L’autorité ayant ordonné l’incarcération attribuait une catégorie à chaque détenu permettant d’identifier immédiatement le motif de son arrestation. Les nombreuses catégories de détention étaient identiques dans tous les camps de concentration. Vous trouverez ici un glossaire détaillé des abréviations.
La nationalité et la catégorie de détention structuraient la hiérarchie au sein du camp et déterminaient toute une série de règles, notamment la quantité de nourriture ou la pénibilité du travail. La classification dans une catégorie et la nationalité avaient donc une influence sur les chances de survie des détenus.
La catégorie jouait aussi un rôle décisif, non seulement pour la perception que les détenus avaient d’eux-mêmes, mais aussi des autres. Les détenus d’une même catégorie s’entraidaient souvent et s’identifiaient au groupe auquel ils appartenaient.

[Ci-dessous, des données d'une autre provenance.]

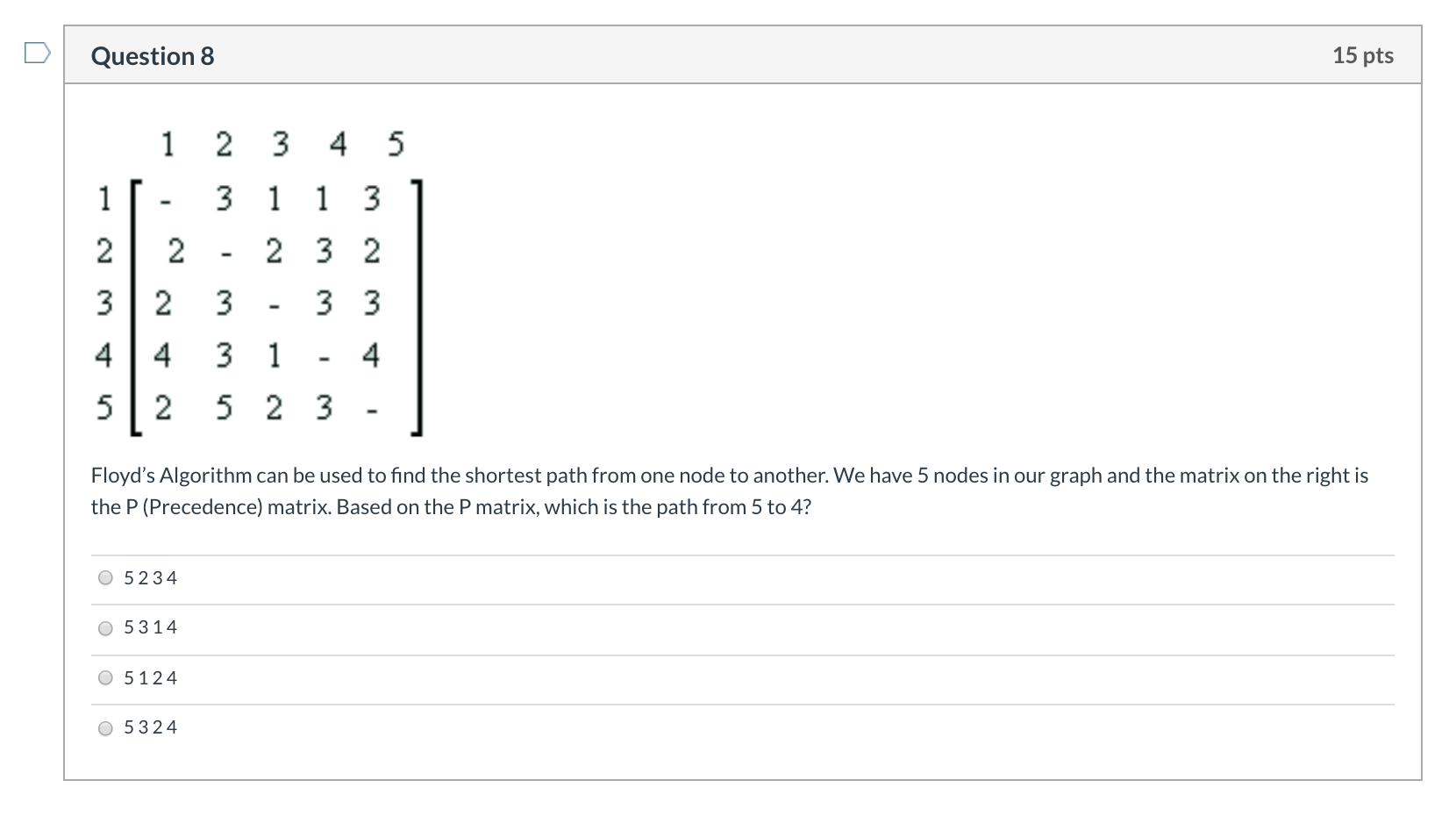The height and width of the screenshot is (816, 1456).
Task: Select the 5324 answer option
Action: pos(105,727)
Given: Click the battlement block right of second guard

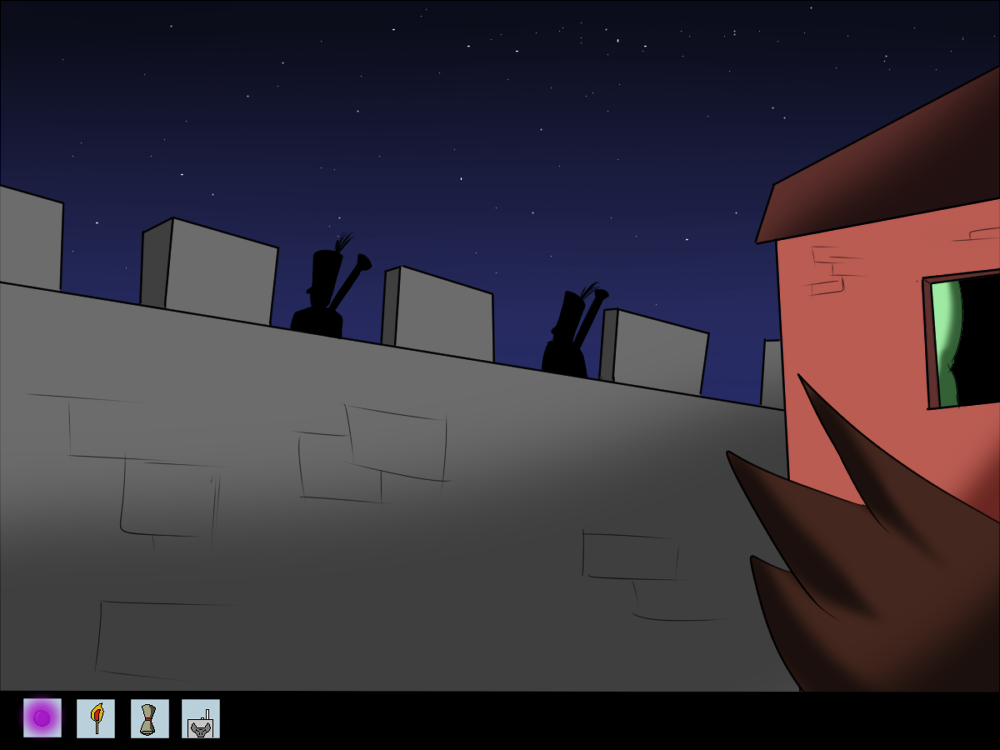Looking at the screenshot, I should tap(655, 352).
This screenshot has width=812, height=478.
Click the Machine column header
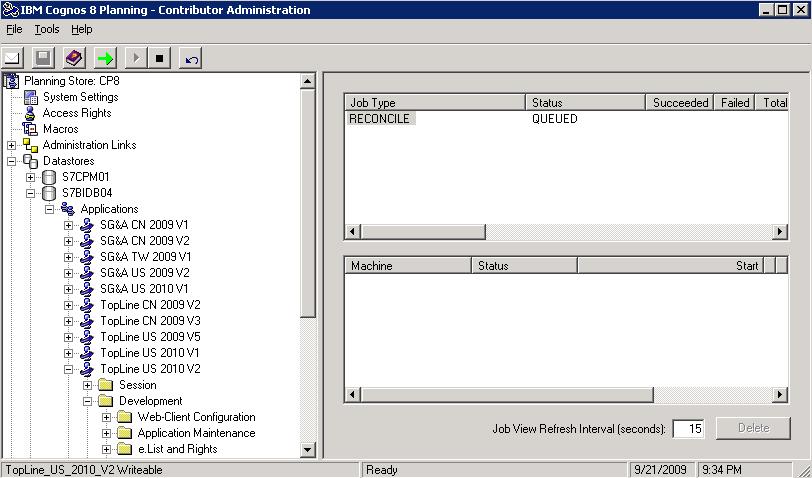pyautogui.click(x=406, y=266)
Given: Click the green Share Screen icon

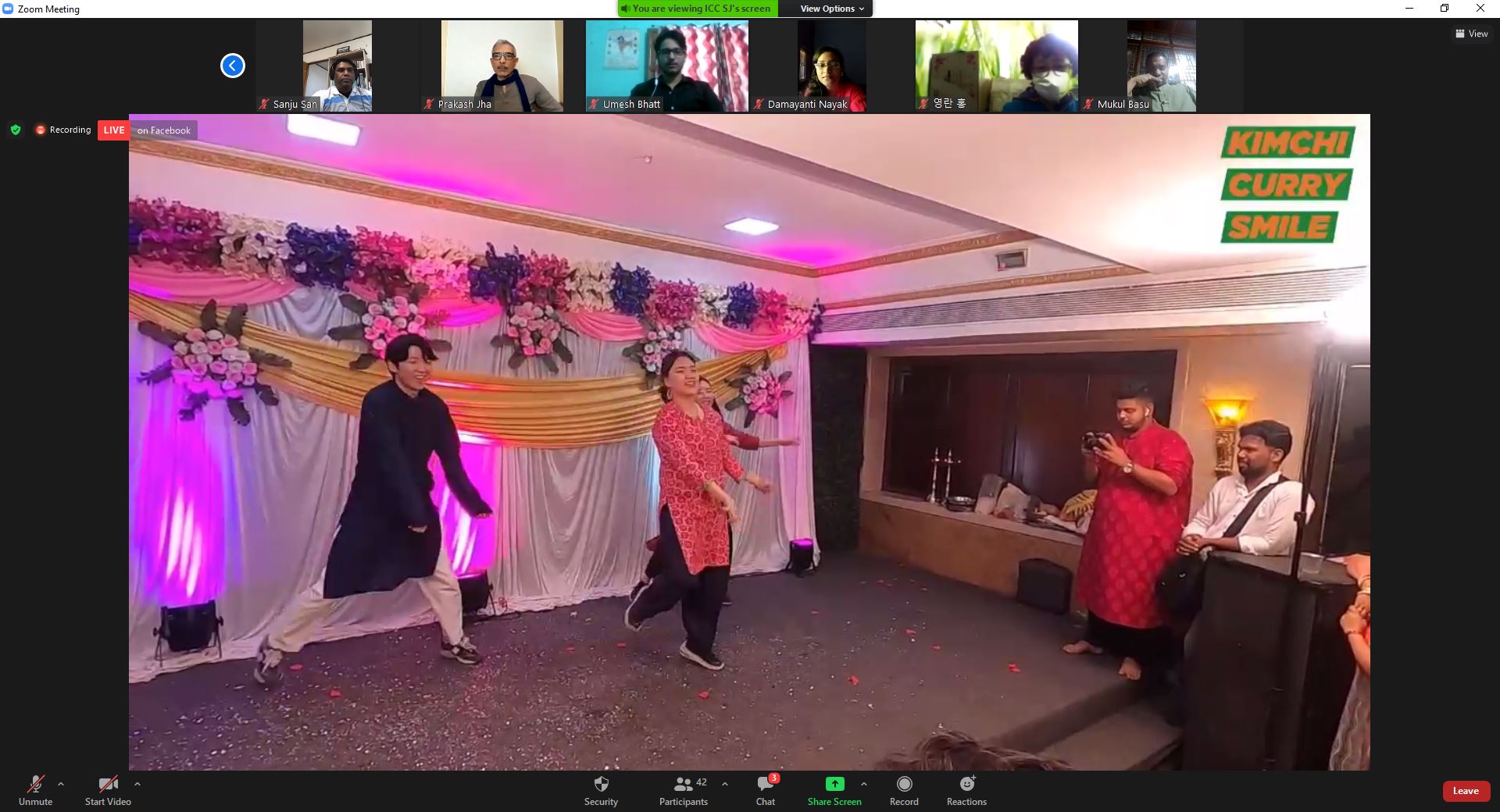Looking at the screenshot, I should click(834, 784).
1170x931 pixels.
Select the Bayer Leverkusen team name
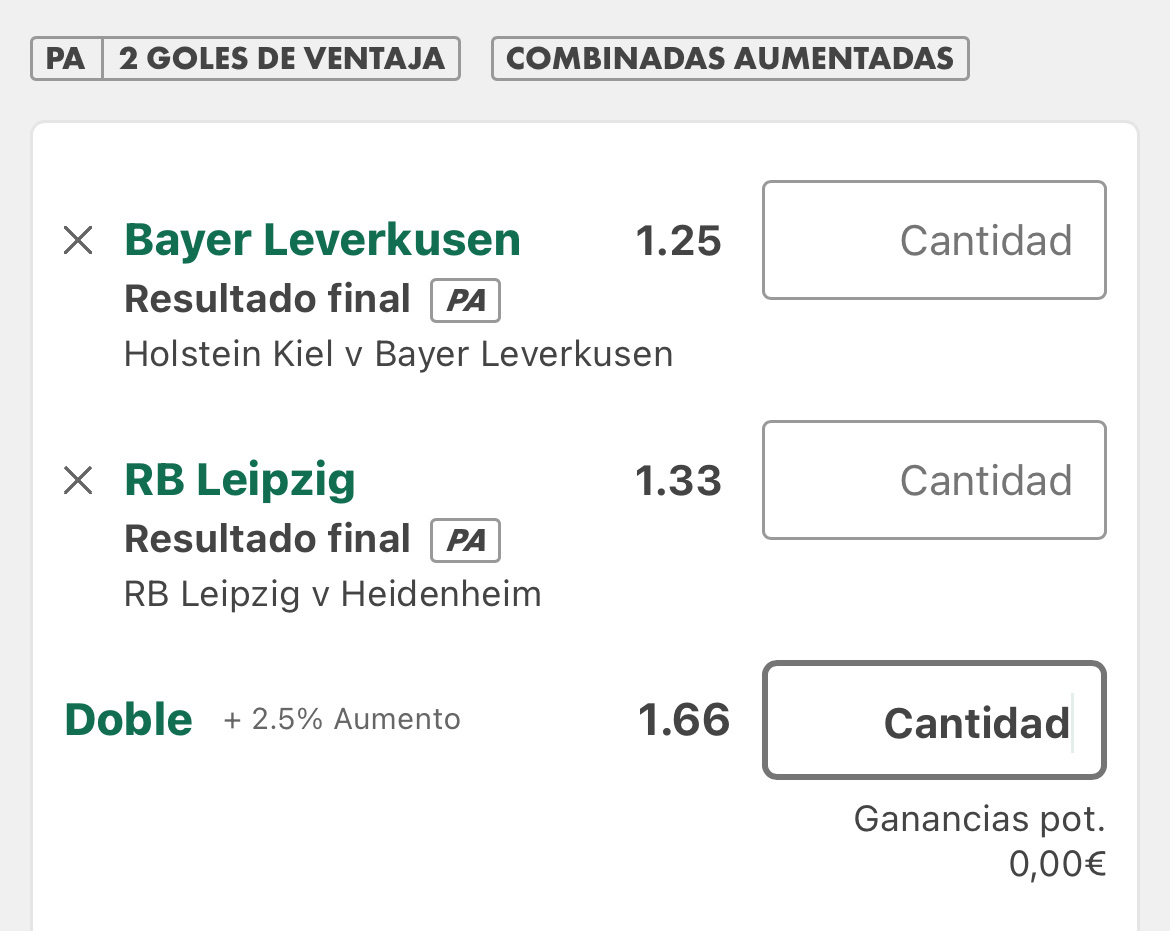pyautogui.click(x=322, y=240)
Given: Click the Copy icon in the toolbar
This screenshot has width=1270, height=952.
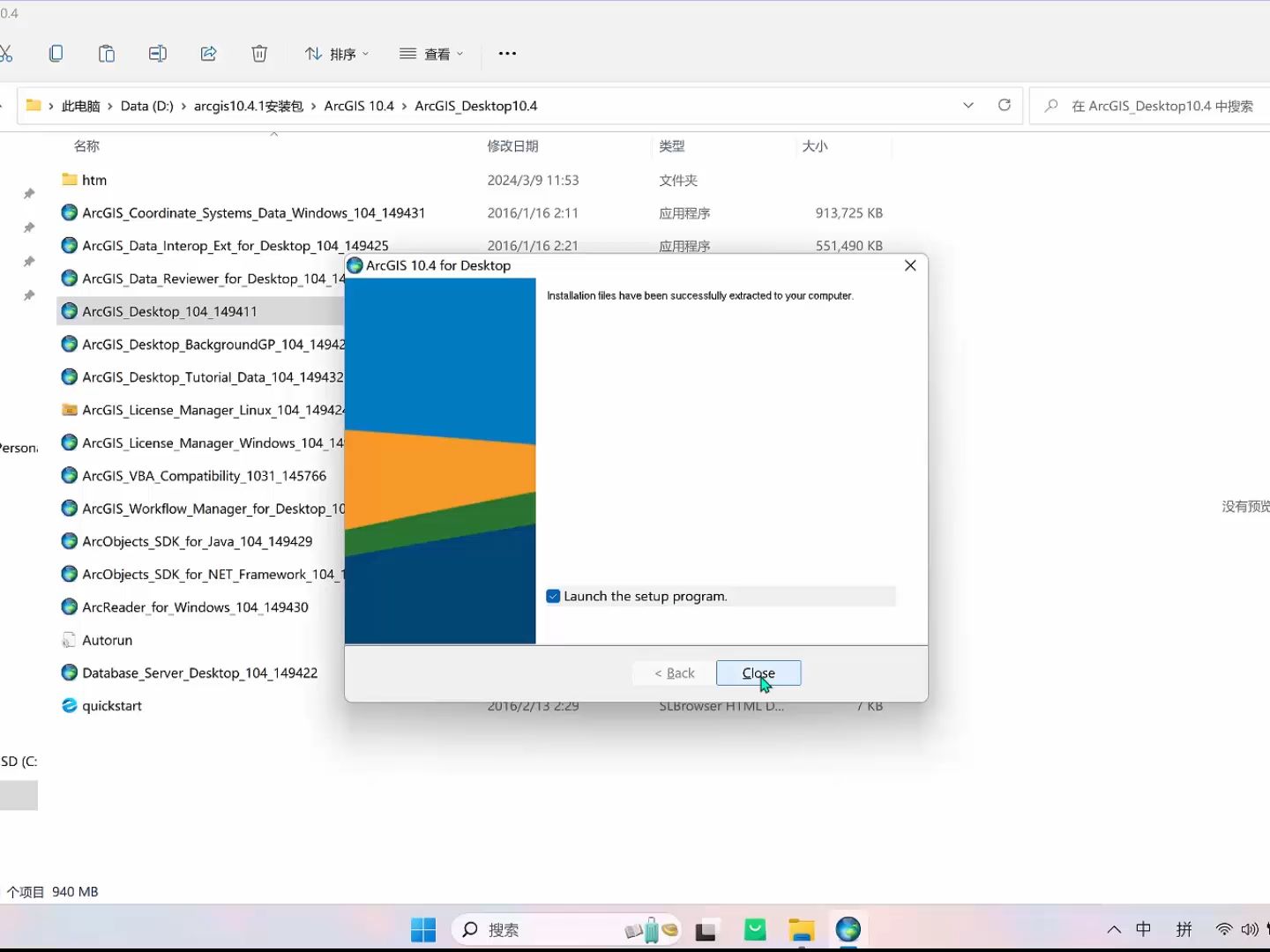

Cependant, les catégories ne correspondaient pas toujours à l’image que les détenus avaient d’eux-mêmes ni aux faits pour lesquels ils avaient été internés en camp de concentration. Notons par exemple que tous les Juifs hongrois transférés d’Auschwitz à Buchenwald, de même que la plupart des travailleurs forcés étrangers, ont été enregistrés comme détenus politiques. Parfois, les catégories de détention étaient attribuées à titre de brimade. C’est ainsi que certains opposants au régime nazi, des communistes ou des sociaux-démocrates notamment, ont été enregistrés comme « asociaux » (Asoziale) ou « criminels professionnels » (Berufsverbrecher).